Близился вечер. Вдали показалась строгая лента канала, голубой разлив водохранилища, очерченного желтыми барханами. Внизу замелькали сигнальные огоньки ашхабадского аэродрома. Вертолет шел на посадку.
* * *Приметное светлое здание на одной из оживленных магистралей туркменской столицы. По длинному и сумрачному коридору мимо бесконечных дверей шли двое. Впереди – старик в изодранном туркменском халате и чарыках. Следом за ним – сержант госбезопасности с пистолетом на поясе.

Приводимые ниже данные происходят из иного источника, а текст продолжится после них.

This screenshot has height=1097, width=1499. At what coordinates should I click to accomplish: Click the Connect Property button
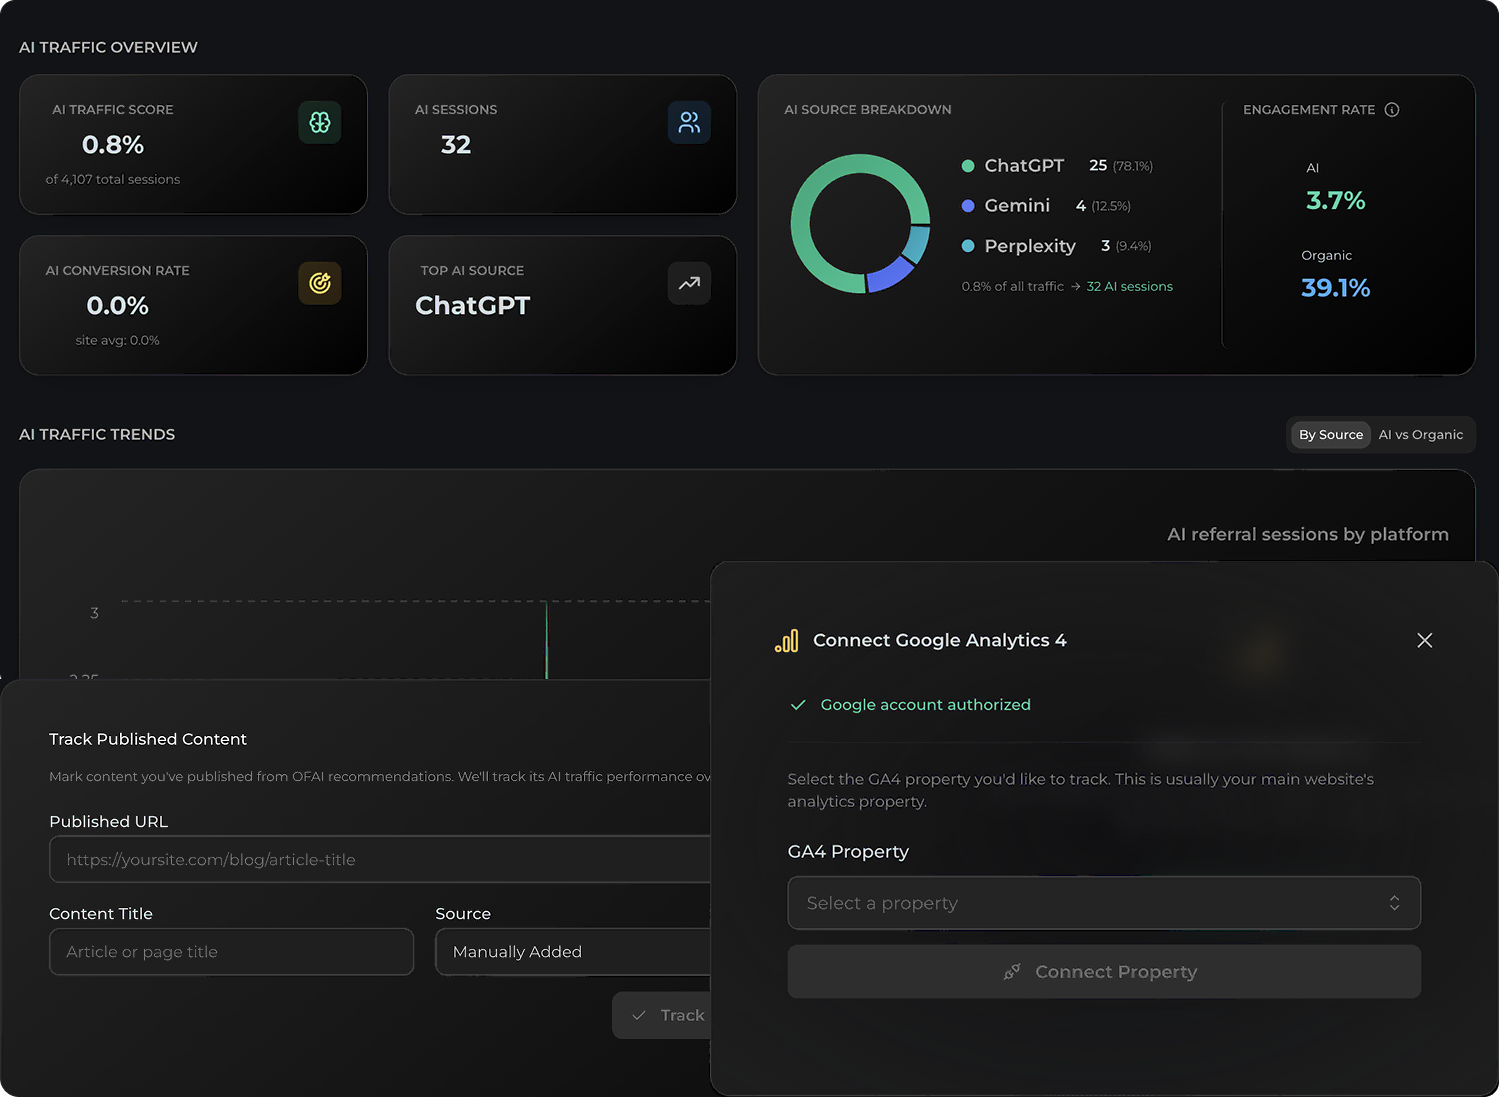1104,972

Ранее обритая голова конвоируемого вновь обросла. Человек этот был уже немолод, но, пожалуй, сейчас он изображал старца, смиренного и глубокого. Горбился, шаркал ногами, хотя от проникновенного взгляда не могло ускользнуть, что это еще крепкий, тренированный человек и не менее искусный притворец.
Около одной из дверей сержант скомандовал:
– Стой!
Открыл двери и старика пропустил вперед.
Войдя в кабинет, арестованный исподлобья быстрым взглядом охватил всю комнату: стол у окна, пустое кресло за ним и стул напротив. На столе ничего, кроме стопки чистых листов бумаги и авторучки.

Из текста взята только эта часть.